* _Your instructions_: The answer is one number: how many lines in the data below hold "named".

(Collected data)
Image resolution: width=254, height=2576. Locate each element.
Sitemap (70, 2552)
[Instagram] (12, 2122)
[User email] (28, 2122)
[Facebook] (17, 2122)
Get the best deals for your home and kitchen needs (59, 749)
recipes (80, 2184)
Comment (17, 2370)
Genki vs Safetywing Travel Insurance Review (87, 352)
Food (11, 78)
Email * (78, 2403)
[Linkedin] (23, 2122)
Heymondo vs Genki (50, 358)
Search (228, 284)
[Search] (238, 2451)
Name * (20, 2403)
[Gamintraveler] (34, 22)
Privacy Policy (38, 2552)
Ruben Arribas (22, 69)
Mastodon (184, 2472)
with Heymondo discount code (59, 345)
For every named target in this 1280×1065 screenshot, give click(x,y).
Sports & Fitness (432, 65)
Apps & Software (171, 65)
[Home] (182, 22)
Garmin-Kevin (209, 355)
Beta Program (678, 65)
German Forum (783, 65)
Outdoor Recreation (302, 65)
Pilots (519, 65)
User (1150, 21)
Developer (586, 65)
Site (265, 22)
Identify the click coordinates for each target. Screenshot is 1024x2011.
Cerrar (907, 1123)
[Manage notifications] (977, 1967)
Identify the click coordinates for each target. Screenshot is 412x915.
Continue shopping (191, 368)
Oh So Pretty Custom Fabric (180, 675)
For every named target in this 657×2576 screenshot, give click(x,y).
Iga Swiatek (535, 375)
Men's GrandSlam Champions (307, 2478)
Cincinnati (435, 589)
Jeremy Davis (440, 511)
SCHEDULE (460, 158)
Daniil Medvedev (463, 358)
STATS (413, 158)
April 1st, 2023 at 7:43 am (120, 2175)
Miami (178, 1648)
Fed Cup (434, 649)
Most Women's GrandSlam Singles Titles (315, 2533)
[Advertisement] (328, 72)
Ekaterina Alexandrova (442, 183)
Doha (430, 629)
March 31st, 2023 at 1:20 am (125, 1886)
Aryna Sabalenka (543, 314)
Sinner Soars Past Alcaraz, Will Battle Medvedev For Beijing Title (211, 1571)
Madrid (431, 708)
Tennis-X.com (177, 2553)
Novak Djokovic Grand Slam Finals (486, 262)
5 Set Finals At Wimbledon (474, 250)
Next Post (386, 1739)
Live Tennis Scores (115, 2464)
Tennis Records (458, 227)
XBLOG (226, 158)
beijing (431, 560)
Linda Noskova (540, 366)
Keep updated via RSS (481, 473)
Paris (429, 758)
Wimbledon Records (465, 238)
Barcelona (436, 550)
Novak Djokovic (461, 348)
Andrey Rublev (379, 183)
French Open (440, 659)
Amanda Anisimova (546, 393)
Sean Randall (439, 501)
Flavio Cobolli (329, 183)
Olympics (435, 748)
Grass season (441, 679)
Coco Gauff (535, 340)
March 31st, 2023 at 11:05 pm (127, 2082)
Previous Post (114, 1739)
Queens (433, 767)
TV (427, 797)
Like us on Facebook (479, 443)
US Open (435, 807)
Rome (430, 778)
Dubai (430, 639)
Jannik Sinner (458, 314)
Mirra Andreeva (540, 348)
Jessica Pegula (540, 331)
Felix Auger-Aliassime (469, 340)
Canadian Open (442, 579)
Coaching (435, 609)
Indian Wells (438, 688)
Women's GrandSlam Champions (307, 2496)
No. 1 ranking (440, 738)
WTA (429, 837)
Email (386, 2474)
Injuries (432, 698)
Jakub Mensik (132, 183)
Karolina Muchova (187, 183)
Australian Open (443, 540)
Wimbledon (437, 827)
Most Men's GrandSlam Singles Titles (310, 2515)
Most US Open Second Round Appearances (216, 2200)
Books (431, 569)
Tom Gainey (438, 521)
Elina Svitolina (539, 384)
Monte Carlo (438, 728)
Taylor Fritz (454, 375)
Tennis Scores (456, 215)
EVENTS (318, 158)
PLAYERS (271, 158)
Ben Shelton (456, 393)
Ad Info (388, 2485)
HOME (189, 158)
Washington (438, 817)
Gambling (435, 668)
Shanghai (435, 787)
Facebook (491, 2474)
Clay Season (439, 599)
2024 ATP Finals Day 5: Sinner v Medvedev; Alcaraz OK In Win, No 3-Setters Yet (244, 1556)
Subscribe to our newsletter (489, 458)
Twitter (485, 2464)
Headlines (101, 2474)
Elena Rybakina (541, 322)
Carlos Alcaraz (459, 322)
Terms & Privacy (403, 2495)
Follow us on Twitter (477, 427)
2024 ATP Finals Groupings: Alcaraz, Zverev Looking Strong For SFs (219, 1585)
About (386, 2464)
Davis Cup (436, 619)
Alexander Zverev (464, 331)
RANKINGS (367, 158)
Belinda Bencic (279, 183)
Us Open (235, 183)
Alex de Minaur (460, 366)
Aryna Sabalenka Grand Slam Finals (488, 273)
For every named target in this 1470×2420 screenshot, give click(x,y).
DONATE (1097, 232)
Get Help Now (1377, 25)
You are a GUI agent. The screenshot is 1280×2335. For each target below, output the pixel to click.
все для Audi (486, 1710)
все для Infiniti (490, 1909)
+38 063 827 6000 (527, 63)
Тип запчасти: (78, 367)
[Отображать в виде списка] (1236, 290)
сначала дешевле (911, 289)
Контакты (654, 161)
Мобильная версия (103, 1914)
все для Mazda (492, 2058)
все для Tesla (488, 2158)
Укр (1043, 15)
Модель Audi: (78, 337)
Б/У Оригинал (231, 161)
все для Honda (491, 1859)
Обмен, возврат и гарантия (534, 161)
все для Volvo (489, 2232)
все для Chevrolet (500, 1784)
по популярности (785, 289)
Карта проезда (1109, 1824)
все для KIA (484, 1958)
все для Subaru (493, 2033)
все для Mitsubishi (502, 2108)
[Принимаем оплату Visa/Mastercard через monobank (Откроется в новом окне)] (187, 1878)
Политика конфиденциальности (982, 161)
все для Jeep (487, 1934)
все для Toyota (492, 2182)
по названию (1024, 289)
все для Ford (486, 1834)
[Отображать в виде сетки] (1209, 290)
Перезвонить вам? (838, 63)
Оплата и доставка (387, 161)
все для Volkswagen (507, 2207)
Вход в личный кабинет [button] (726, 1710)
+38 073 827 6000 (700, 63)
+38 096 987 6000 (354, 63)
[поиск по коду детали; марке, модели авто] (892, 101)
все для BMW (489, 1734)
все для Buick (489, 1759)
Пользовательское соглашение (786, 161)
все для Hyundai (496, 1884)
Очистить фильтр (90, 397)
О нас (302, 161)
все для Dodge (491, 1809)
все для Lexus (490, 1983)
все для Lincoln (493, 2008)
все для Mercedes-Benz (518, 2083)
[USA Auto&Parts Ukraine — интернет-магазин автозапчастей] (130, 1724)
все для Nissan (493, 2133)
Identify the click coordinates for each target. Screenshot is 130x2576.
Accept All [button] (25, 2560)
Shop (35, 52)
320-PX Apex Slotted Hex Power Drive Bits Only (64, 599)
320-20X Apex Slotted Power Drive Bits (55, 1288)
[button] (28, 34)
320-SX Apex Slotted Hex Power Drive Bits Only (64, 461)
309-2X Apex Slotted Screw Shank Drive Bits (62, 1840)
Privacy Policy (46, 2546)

* _Problem solution_: 3